Part II: Polinsky's Argument

An individual T is deciding whether to take an action that produces a gain g for him and a loss l for someone else. T does not know the actual value of l. He draws a value l' from a a distribution h(l'), and treats it as if it were the actual value of l. If he knows that he will be liable for a damage payment equal to the damage done, he will take the action if g>l' but not if g<l'.

Polinsky writes:

"...it will be demonstrated that the optimal level of liability generally is not equal to the victim's loss. Whether liability should be above or below the loss depends on the social desirability of the activity-that is, on whether the average gain of injurers is less than or greater than the victim's loss. To see why, consider the rule of strict liability and suppose that the court makes the injurer liable exactly for the victim's loss. ... If an injurer's estimate of the loss is less than the true loss, that injurer might be underdeterred-that is, he might engage in the activity even though his gain is less than the victim's loss. But if an injurer's estimate of the loss is above the true loss, the injurer might be overdeterred-he might not engage in the activity even though his gain exceeds the victim's loss. Thus, using compensatory damages leads to two possible errors.

Suppose instead that the court adjusts compensatory damages upward by some amount. Assuming that injurers then raise their estimates of their liability, this adjustment decreases the number of injurers who will be underdeterred but increases the number who will be overdeterred. If the gains of most injurers are below the victim's loss-that is, if the activity is socially undesirable-then the imposition of additional damages results in a net social benefit. Conversely, if the activity is socially desirable, it is optimal to impose less than compensatory damages on injurers since the benefit from reducing overdeterrence is more important than the detriment from increasing underdeterrence."

In other words, if whoever is setting up the legal system knows that the action is "socially desirable" (the probability that g>l is large) then he knows that most T's ought to take the action, so situations in which T should not take the action but does (is underdeterred), due to his misestimate of l, will be rare relative to situations in which he should take the action but does not. So the first source of inefficiency is likely to produce much larger costs than the second. So an announcement that tortfeasors will be charged less than the damage done (d<0) should produce a net improvement.

One can see the argument most clearly by considering a case where g>l for all potential tortfeasors but some overestimate loss by enough to make l'>g. There is nobody we want to deter, so lowering the damage rule provides a benefit (some tortfeasors are no longer deterred) but no cost.

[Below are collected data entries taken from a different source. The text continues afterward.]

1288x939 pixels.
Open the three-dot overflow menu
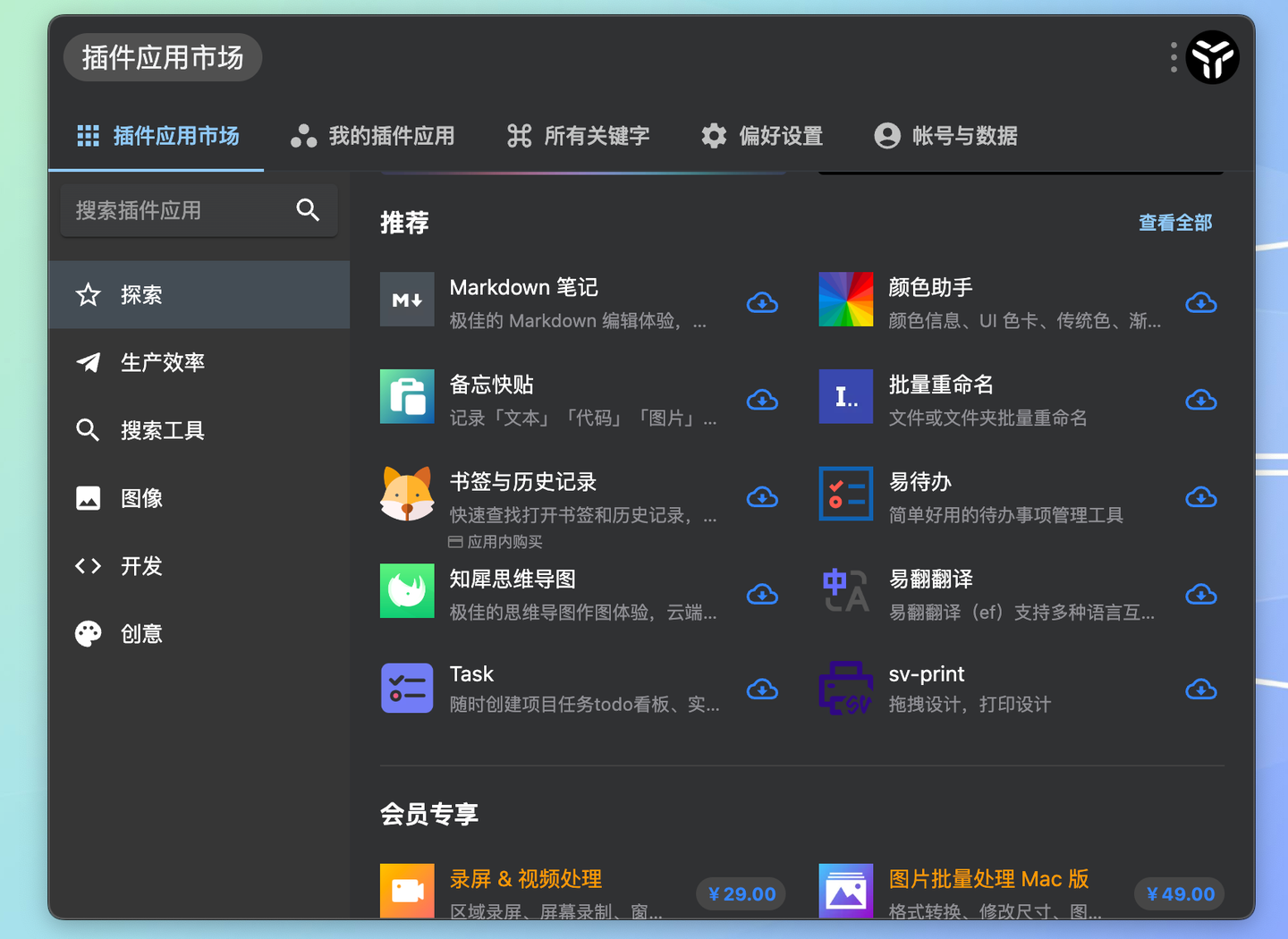coord(1174,57)
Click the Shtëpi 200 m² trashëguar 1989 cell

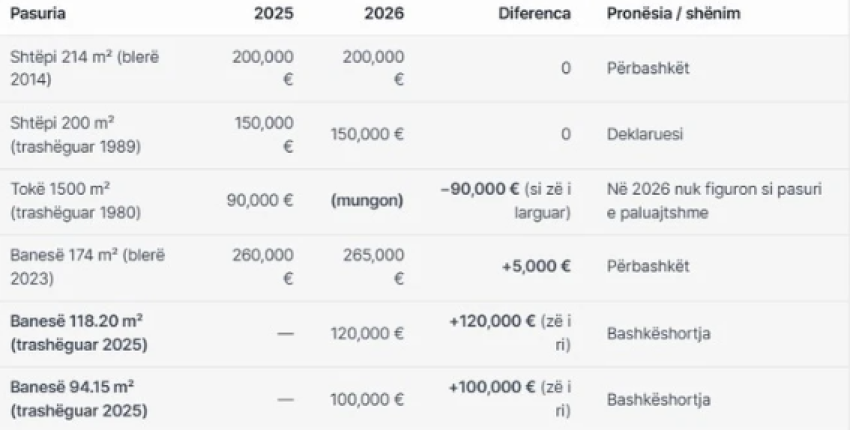pyautogui.click(x=75, y=133)
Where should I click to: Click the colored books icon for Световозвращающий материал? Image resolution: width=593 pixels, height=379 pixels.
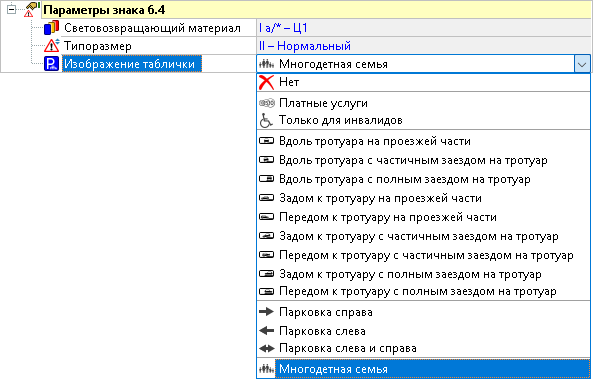pyautogui.click(x=51, y=28)
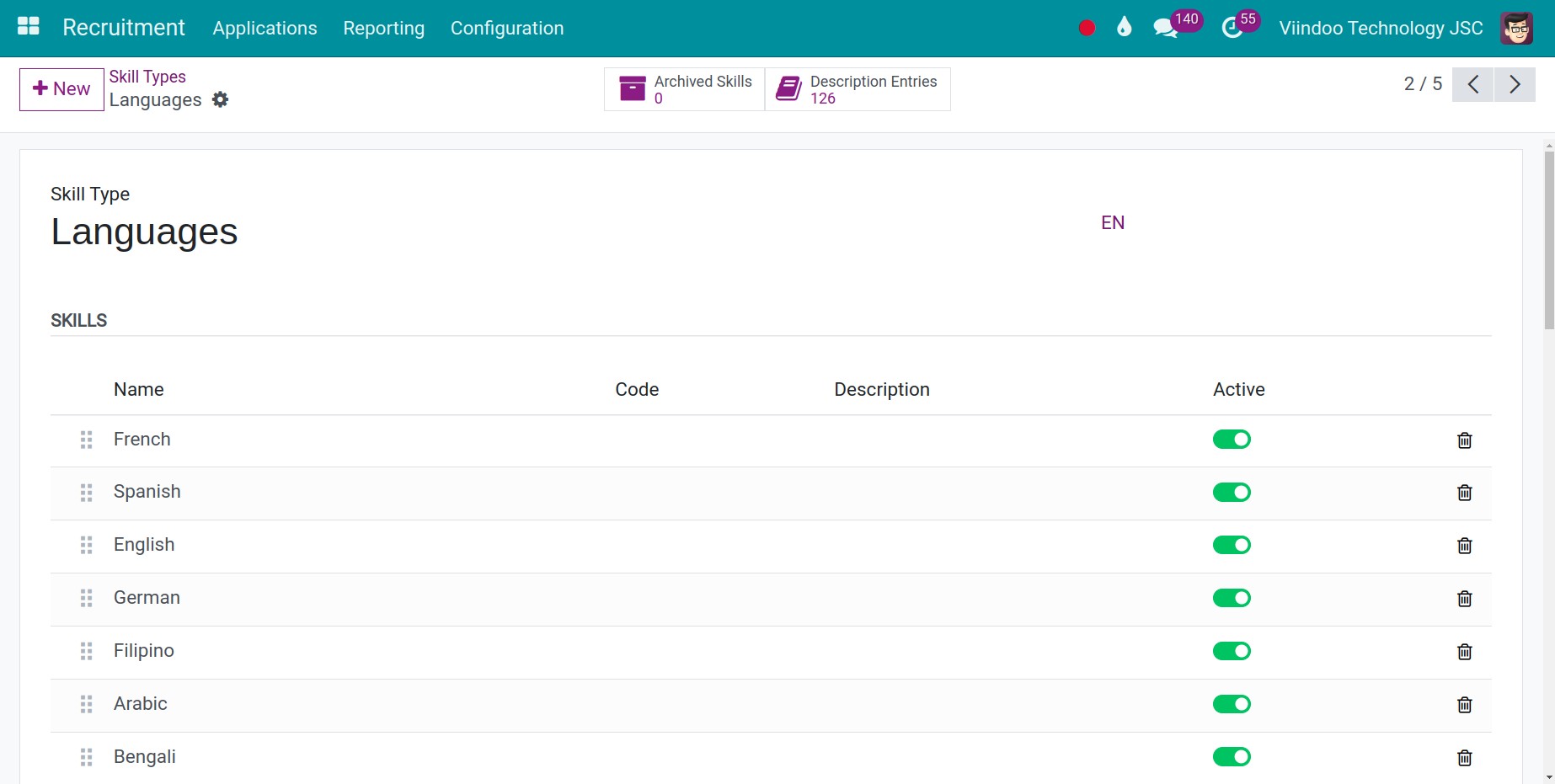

This example suggests one problem with the argument. I have assumed, following Polinsky, that T believes that l' is the damage he will inflict if he takes the action. But if everyone knows that the particular action is always efficient-that g>l for all T-then a particular T who gets a value of l'>g will know it is wrong and ignore it. He cannot be someone for whom the action is inefficient, because there are no such people.

More generally, if the individual actors have access to the same information as whoever is setting up the legal system, they ought to use that information in making their decision. Yet Polinsky assumes that individuals accept their estimate l' as the true value of l, whatever the actual distribution of gains and losses. In the limiting case where the act is always efficient, his assumptions amount to assuming that the tortfeasor will believe his l' even though it is impossible.

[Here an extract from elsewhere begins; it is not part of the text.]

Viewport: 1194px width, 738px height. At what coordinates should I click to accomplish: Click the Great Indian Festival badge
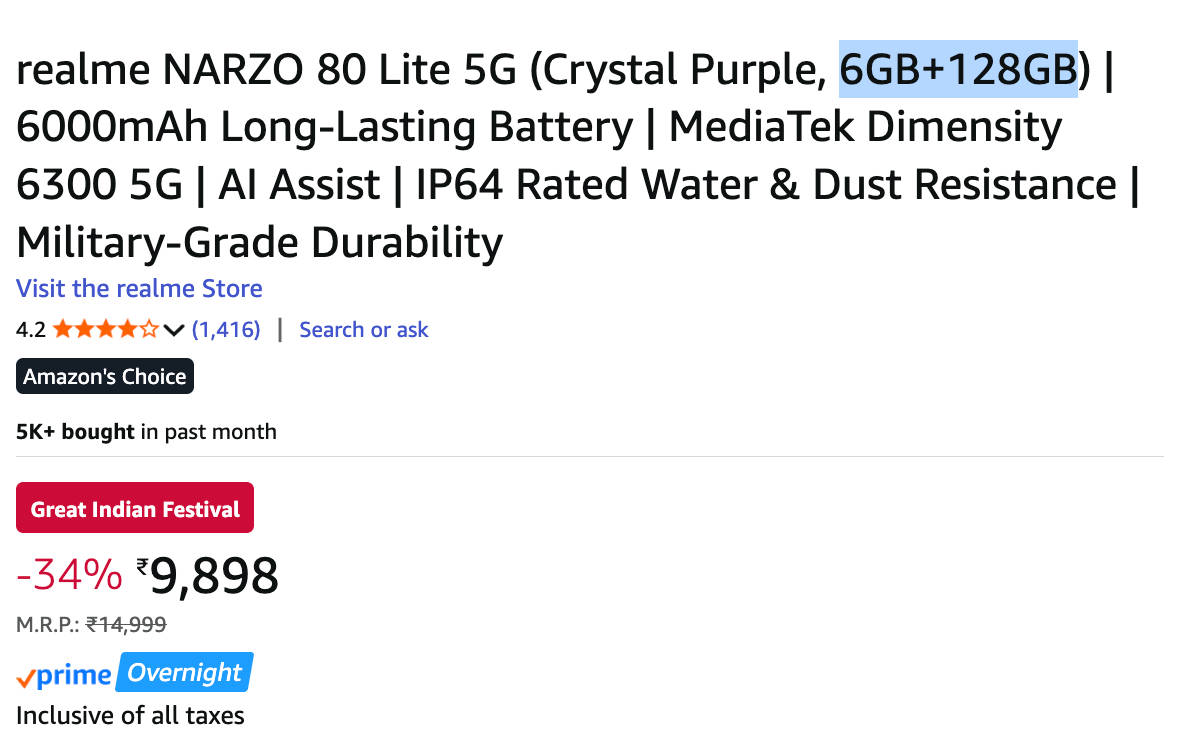(135, 508)
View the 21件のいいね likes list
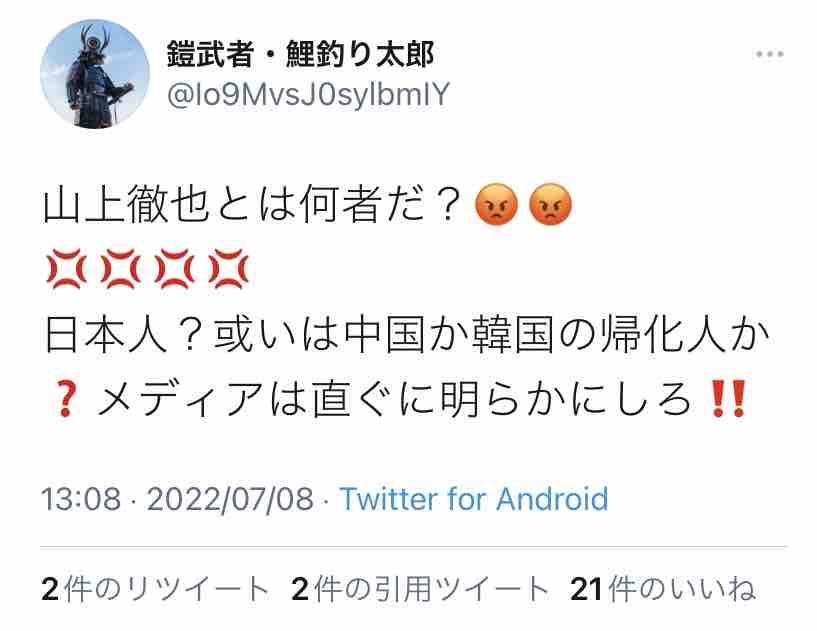 (662, 589)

Polinsky deals with this problem by assuming that "the court has better information about the loss than the injurer." One objection to that assumption is that it can be used to produce very nearly any result one wants. We could, for example, assume that the court system knows that actors, on average, overestimate (or underestimate) the damage they will do, and that the damage rule should be adjusted accordingly. A second objection is that such an assumption leaves us wondering why, if the information can be used to produce better choices by the actors, the court system does not simply publish it.

A further objection is that the assumption of superior knowledge by the court system undercuts the argument for making the announced damage rule depend on the actual damage done, with or without an adjustment. If we take Polinsky's model literally, the court could eliminate both kinds of inefficiency by simply announcing that the punishment for the offense is a fixed penalty of l, what the court knows the loss will be. Individuals would then ignore their estimate l' and make their decision according to whether or not g>l (l having been announced by the court), which is the efficient rule.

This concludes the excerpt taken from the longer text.